A las tres de la madrugada, las tropas franquearon por fin el pequeño puente reparado y se establecieron en la orilla izquierda del Danubio, en los pueblos de Aspern y Essling. Los hombres velaban, dormían poco o mal. El mariscal Lannes no apartaba la vista de su uniforme de gala, colocado sobre la silla, cuyos dorados brillaban a la luz de la bujía. Al amanecer se lo pondría para llevar a sus jinetes a una probable carnicería, pero eso por lo menos tendría buena pinta.
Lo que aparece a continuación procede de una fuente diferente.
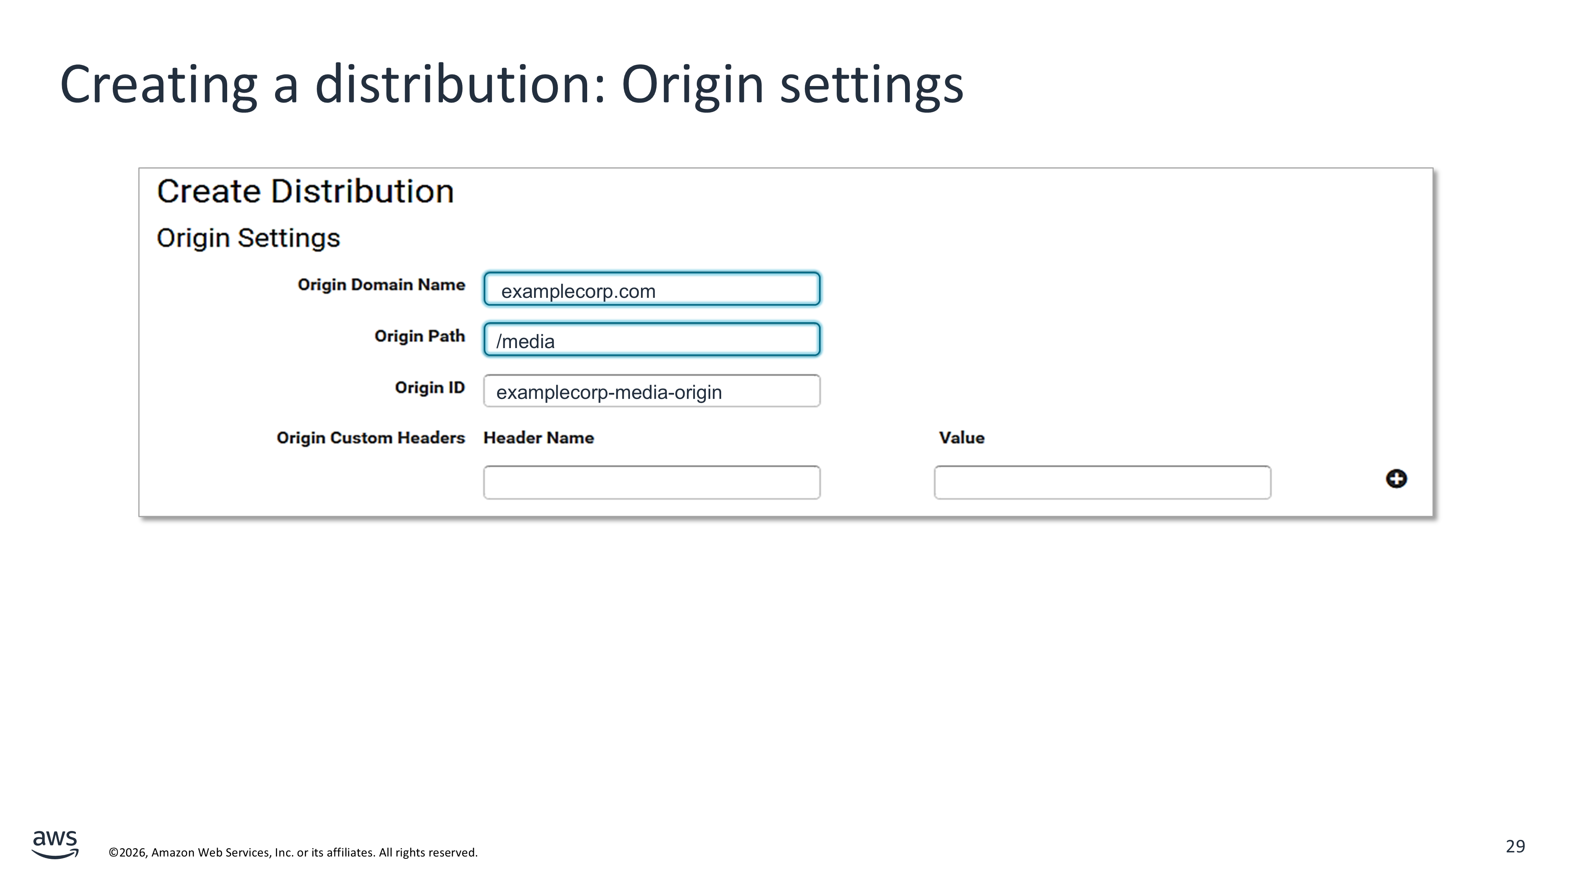The height and width of the screenshot is (884, 1572).
Task: Click the Origin Domain Name label
Action: 381,285
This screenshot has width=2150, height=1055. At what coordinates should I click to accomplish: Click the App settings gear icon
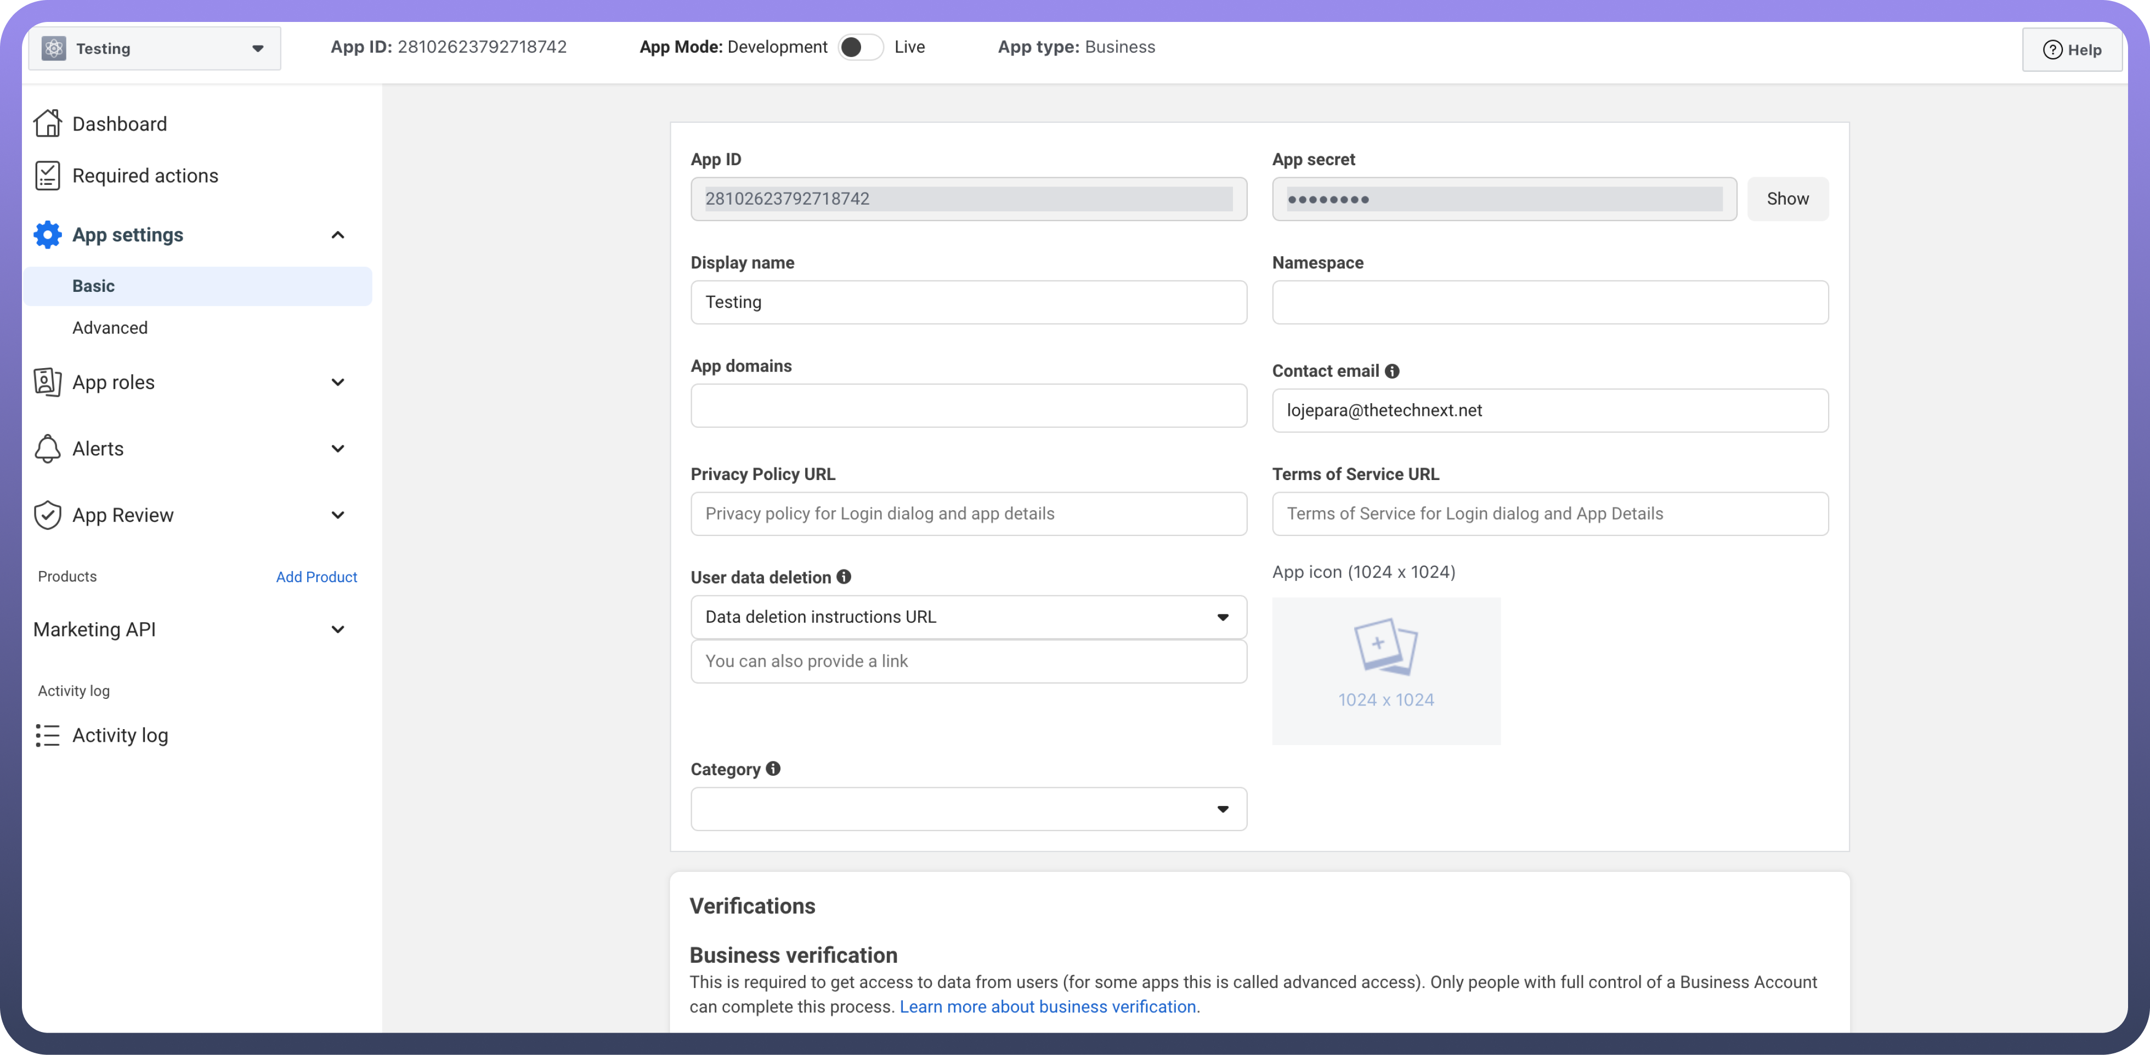[x=48, y=235]
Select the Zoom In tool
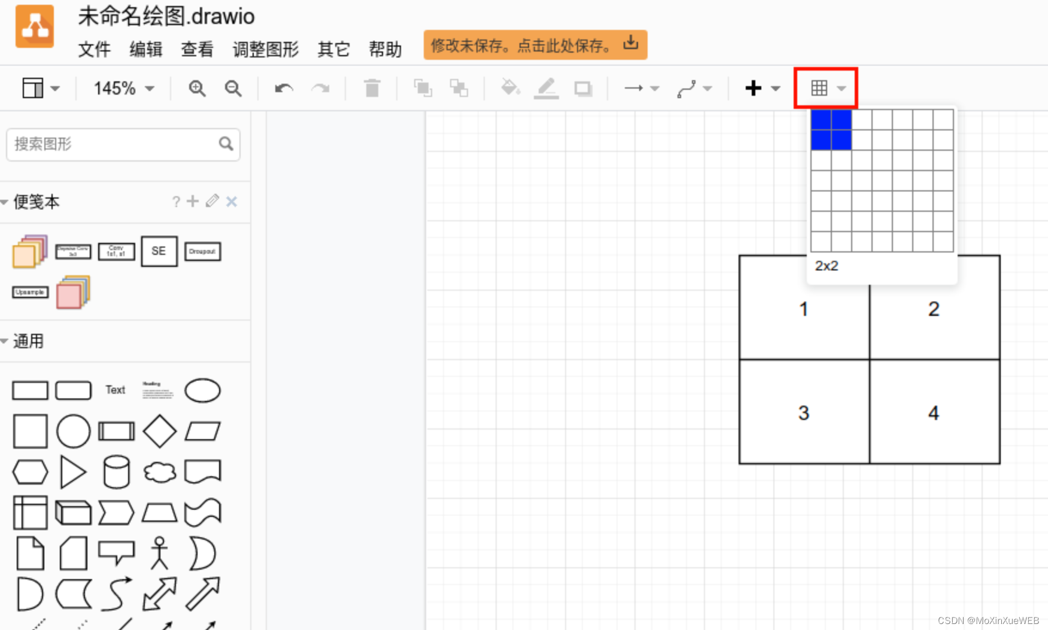The width and height of the screenshot is (1048, 630). [197, 88]
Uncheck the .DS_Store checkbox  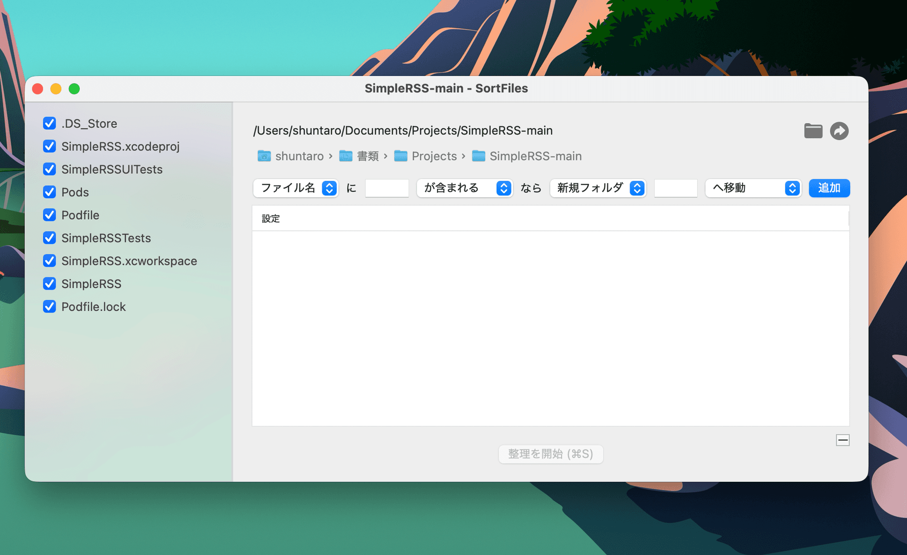click(50, 123)
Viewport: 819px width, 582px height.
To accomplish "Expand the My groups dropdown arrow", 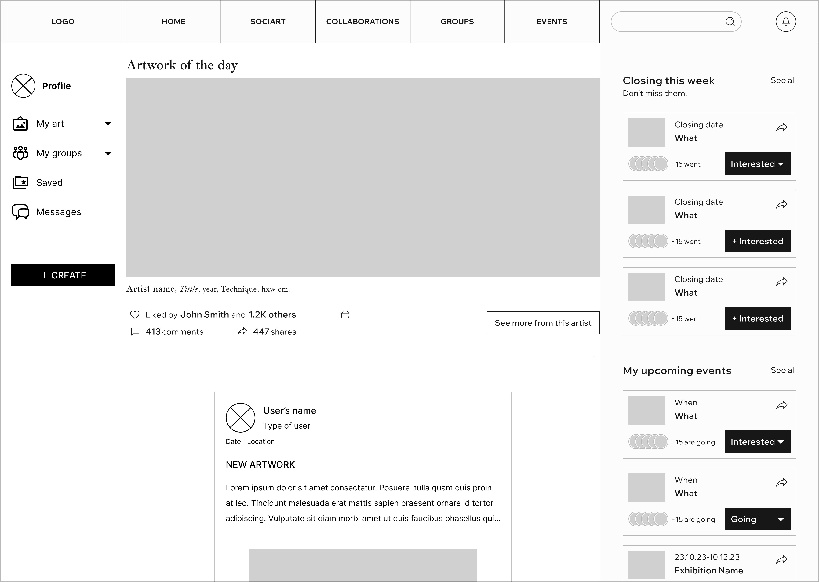I will [108, 153].
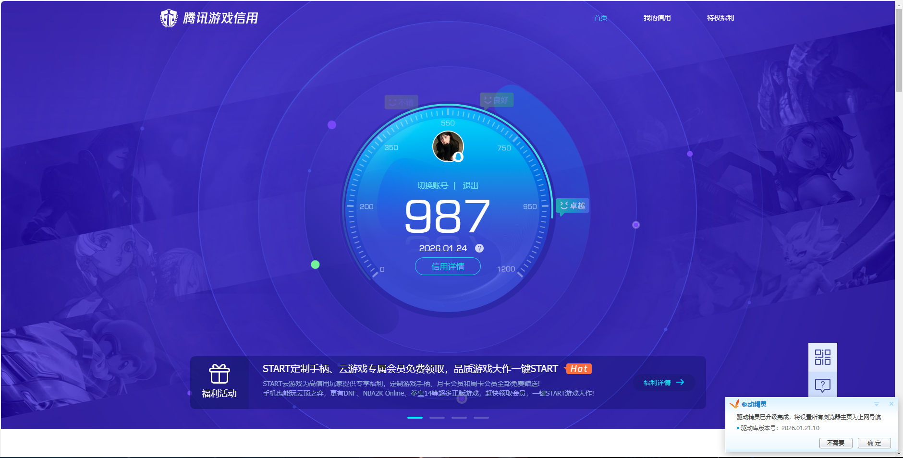
Task: Open the 我的信用 menu item
Action: click(657, 18)
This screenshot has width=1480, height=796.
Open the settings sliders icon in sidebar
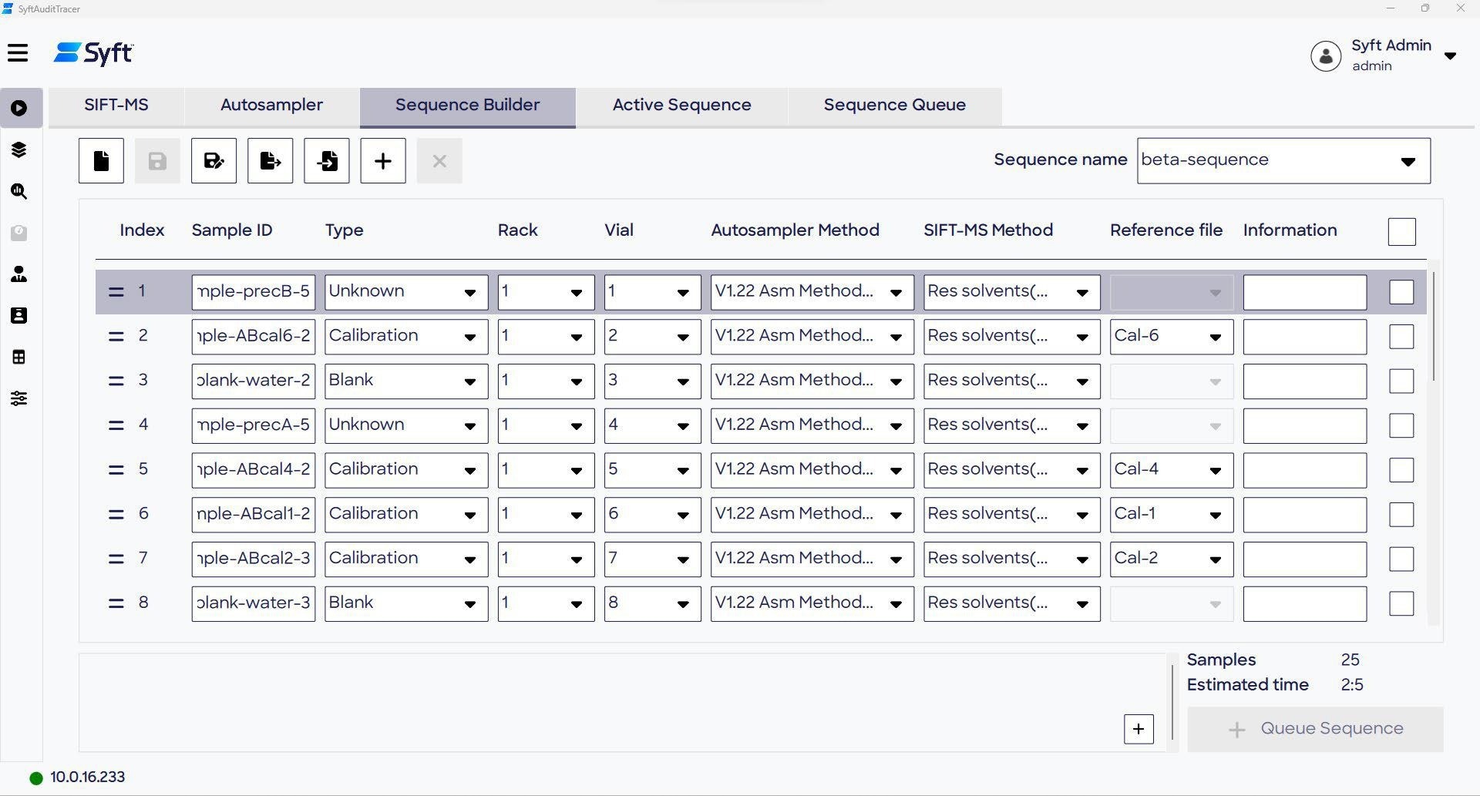[x=19, y=398]
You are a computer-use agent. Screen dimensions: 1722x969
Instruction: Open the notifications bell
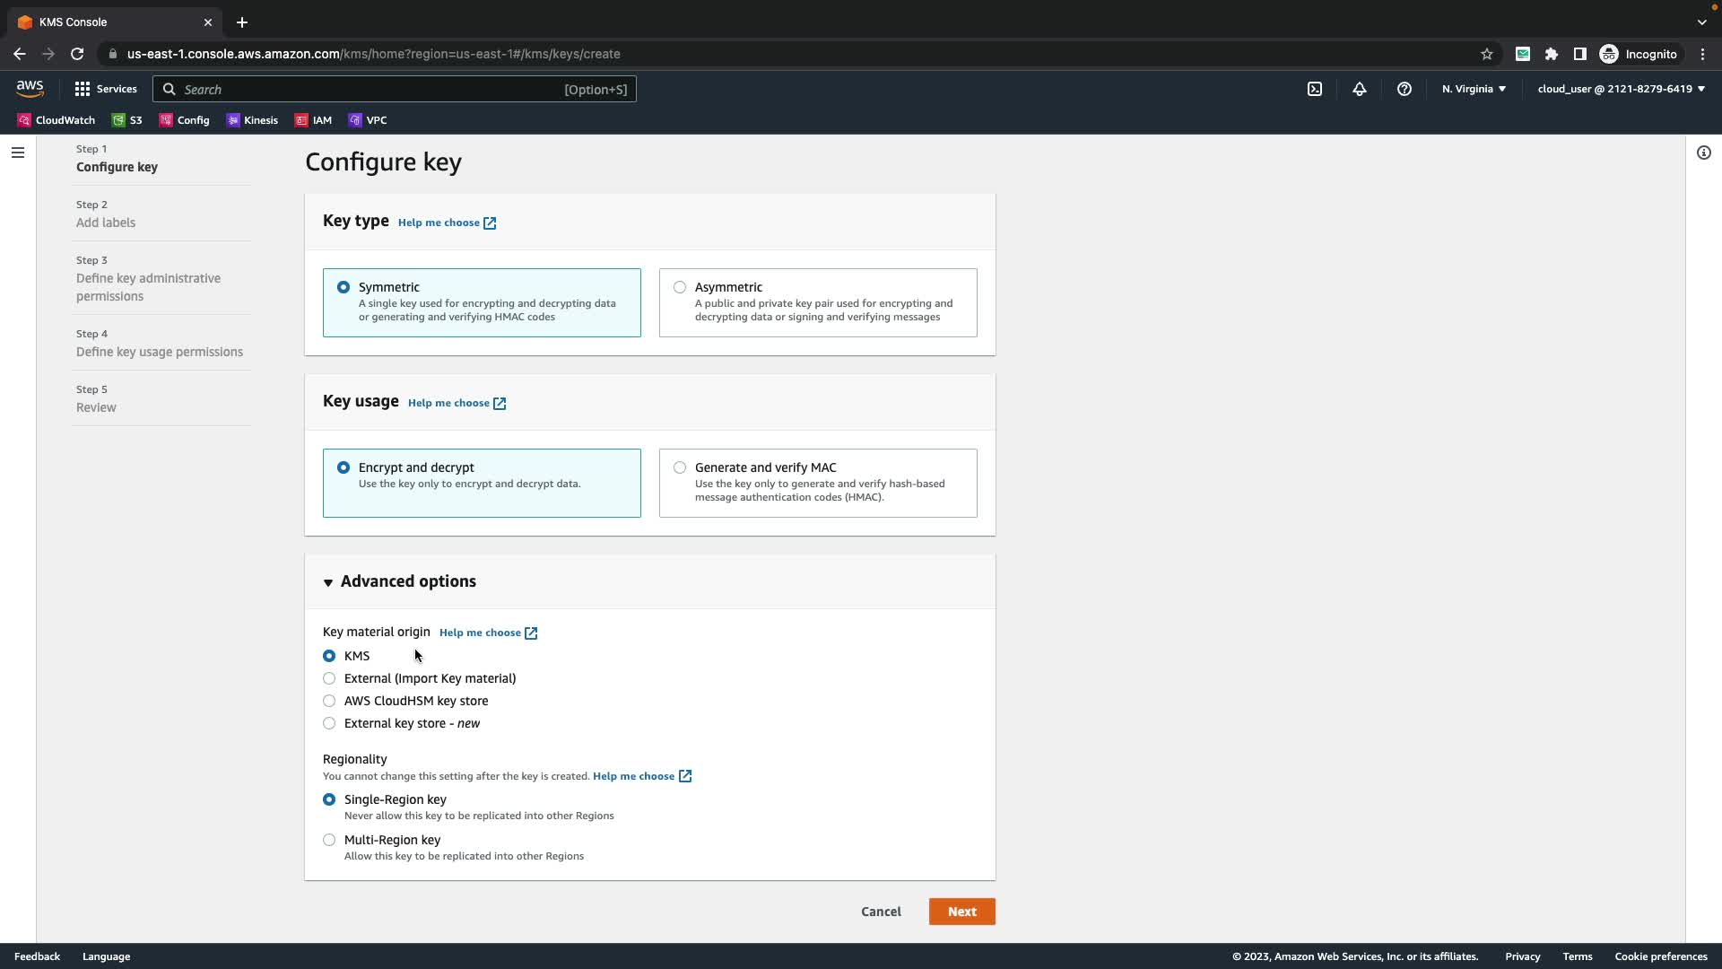tap(1360, 89)
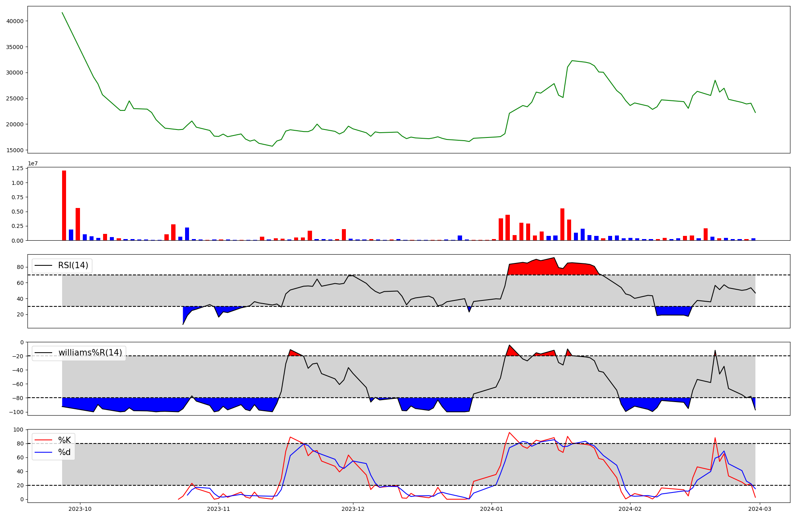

En cabeza de las tropas, llevaría todas sus condecoraciones, incluso el gran cordón de San Andrés que le había concedido el zar. Sabía que su uniforme le delataría al enemigo, y quería que así fuese, ya que su función era dejar que le ensartaran con elegancia. Oh, sí, ya tenía bastante. Lo que había vivido en España todavía le disgustaba, y no había vuelto a tener el sueño tranquilo. Allá abajo, nada de batallas regulares, de tropas bien alineadas, sino una guerra anónima que había estallado el mismo día en Oviedo y en Valencia, sin santo y seña, y uno veía aparecer ante sí ejércitos de veinte labriegos dirigidos por su alcalde. Pronto fueron varios millones. Los vaqueros andaluces, con sus picas para marcar los toros, habían vencido en Bailén.

Luego surgieron guerrillas en todas las montañas, libradas por hombres llenos de odio. En Zaragoza, los chiquillos se deslizaban bajo los caballos de los lanceros polacos para despanzurrarlos, los monjes fabricaban cartuchos en los conventos y raspaban el suelo de las calles para extraer el salitre. Los soldados de Lannes eran atacados con botellas vacías, con adoquines, y si por desgracia los capturaban, les cortaban la nariz o los enterraban hasta el cuello para jugar a bolos. En los pontones de Cádiz, ¿cuántos habían sido comidos por los piojos? ¿Cuántos habían sido degollados o serrados entre dos tablas? ¿Cuántos arrojados al fuego, mutilados, con la lengua arrancada, los ojos reventados, sin nariz, sin orejas?

– ¿En qué piensas, señor duque?

Lannes, duque de Montebello, no quería confiarse a Rosalie, aquella aventurera como tantas otras que marchaba en la retaguardia de los ejércitos para encontrar en ellos su felicidad, unas monedas, algunas baratijas, anécdotas que contar. Lannes no era infiel, adoraba a su mujer, pero ésta se encontraba muy lejos y él se sentía demasiado solo. Había cedido a la rubia corpulenta de cabellera desordenada que había arrojado en seguida sus ropas a la paja. Él no le respondió, otras cosas le obsesionaban. Veía de nuevo a los bebés clavados con la bayoneta en sus cunas, y aquel granadero que le había confiado: «Al principio no es facil, señor mariscal, pero uno se acostumbra». Lannes ya no se acostumbraba.